- **問題**: 上杉謙信の紹介文のうち、「上杉謙信の出身地や生まれ年は?」から始まって「ての役割を果たし始めました。」まで続く部分を、「林泉寺」を「菩提寺」に置き換えて書き直しなさい。

- **本文**:
上杉謙信とはどんな人物?何をした人なのかエピソードや性格・人柄を解説!

戦国時代、荒れ狂う乱世の中で一際明るく輝いた武将、上杉謙信。義に生き、武田信玄との激しい戦いを繰り広げた川中島の合戦で名を馳せました。

独特の戦術と、敵であっても敬うその心が人々を惹きつけた謙信は、毘沙門天を崇拝し、自らをその化身として戦場に立ちました。常に前進を止めなかった謙信の生涯は、義を貫く厳しい戦国の世を象徴するエピソードに満ちています。

今回は、そんな上杉謙信の知られざる一面とその時代背景を紐解き、その魅力に迫ります。

目次

上杉謙信の出身地や生まれ年は?

上杉謙信は、1530年、越後守護代・長尾為景の四男として越後国の春日山城で生まれました。幼名を虎千代といいました。

7歳から14歳までの間は春日山城下の林泉寺で過ごし、深い学識と厚い仏心を育みました。病弱だった兄に変わって家督を継ぎ、長尾景虎と名乗り、越後守護代としての役割を果たし始めました。

上杉謙信は、武田晴信(信玄)や北条氏康、織田信長といった当時の名将たちと数多くの戦いを繰り広げました。特に、5回に渡る川中島の合戦は非常に有名です。

上杉謙信の戦い方は、ただの欲望からではなく、常に義を重んじたものでした。その象徴ともいえるのが、「敵に塩を送る」というエピソードです。

武田晴信が塩の供給を絶たれて困っている時、謙信は敵である彼に塩を送りました。この行為は、後の世に大いに讃えられました。

- **データセット**:

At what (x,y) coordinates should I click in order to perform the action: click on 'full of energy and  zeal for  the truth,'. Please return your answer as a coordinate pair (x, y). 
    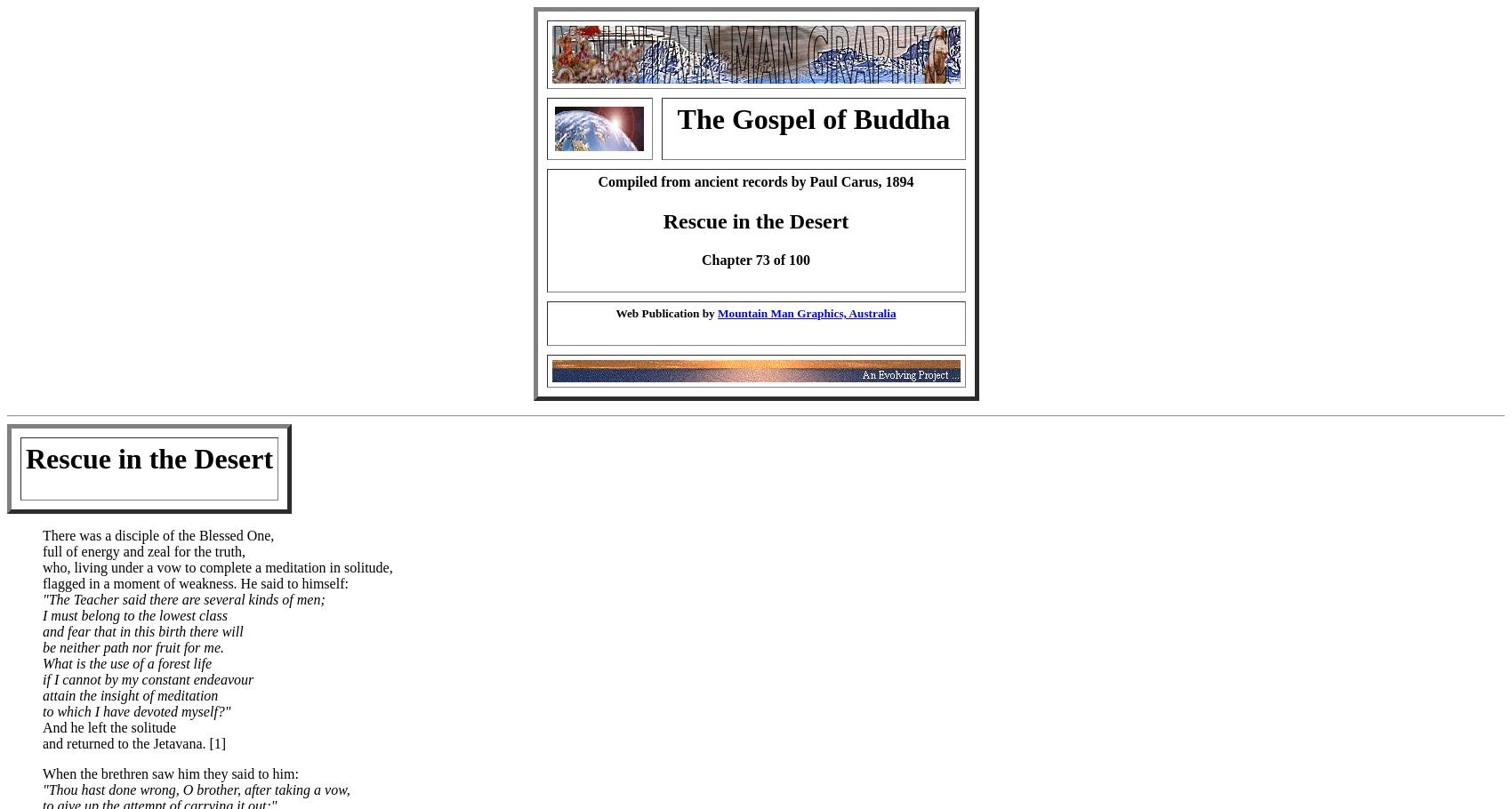
    Looking at the image, I should click on (42, 550).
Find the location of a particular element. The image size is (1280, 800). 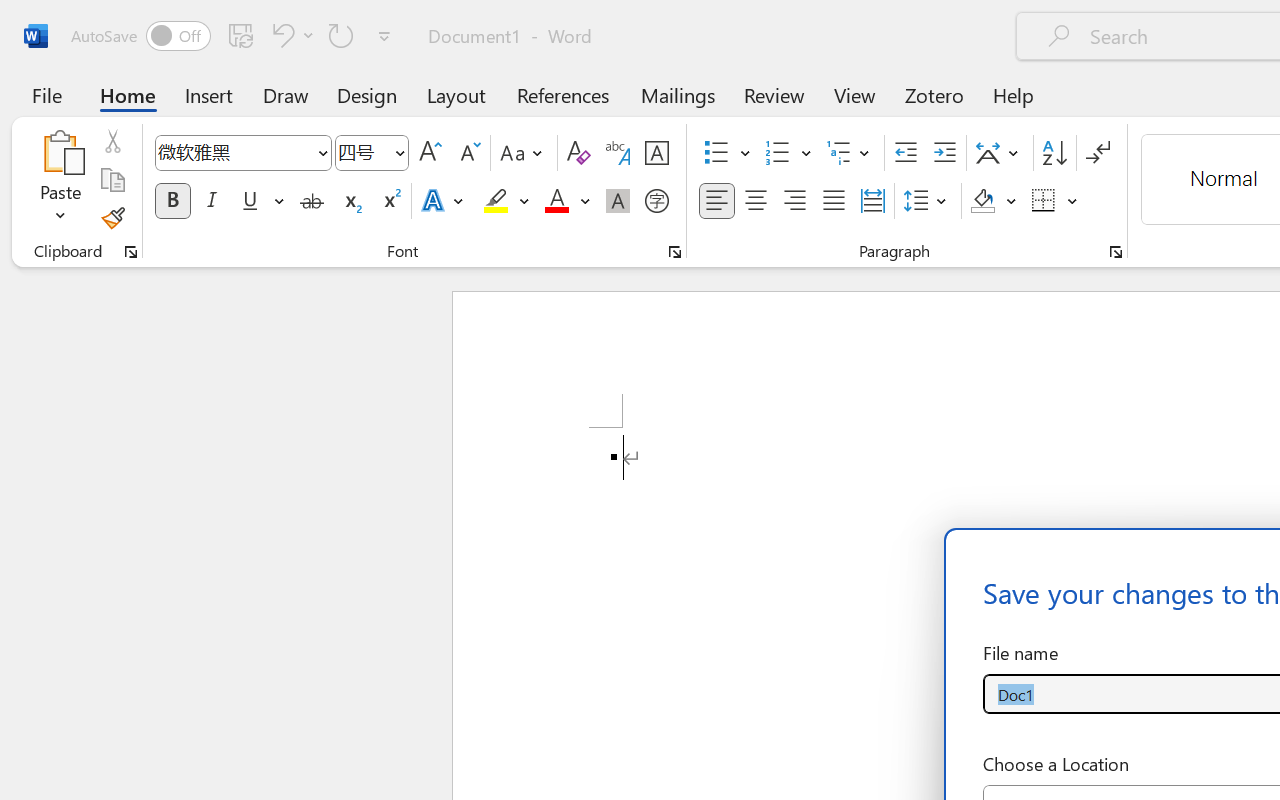

'Repeat Style' is located at coordinates (341, 34).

- **解答**:
上杉謙信の出身地や生まれ年は?

上杉謙信は、1530年、越後守護代・長尾為景の四男として越後国の春日山城で生まれました。幼名を虎千代といいました。

7歳から14歳までの間は春日山城下の菩提寺で過ごし、深い学識と厚い仏心を育みました。病弱だった兄に変わって家督を継ぎ、長尾景虎と名乗り、越後守護代としての役割を果たし始めました。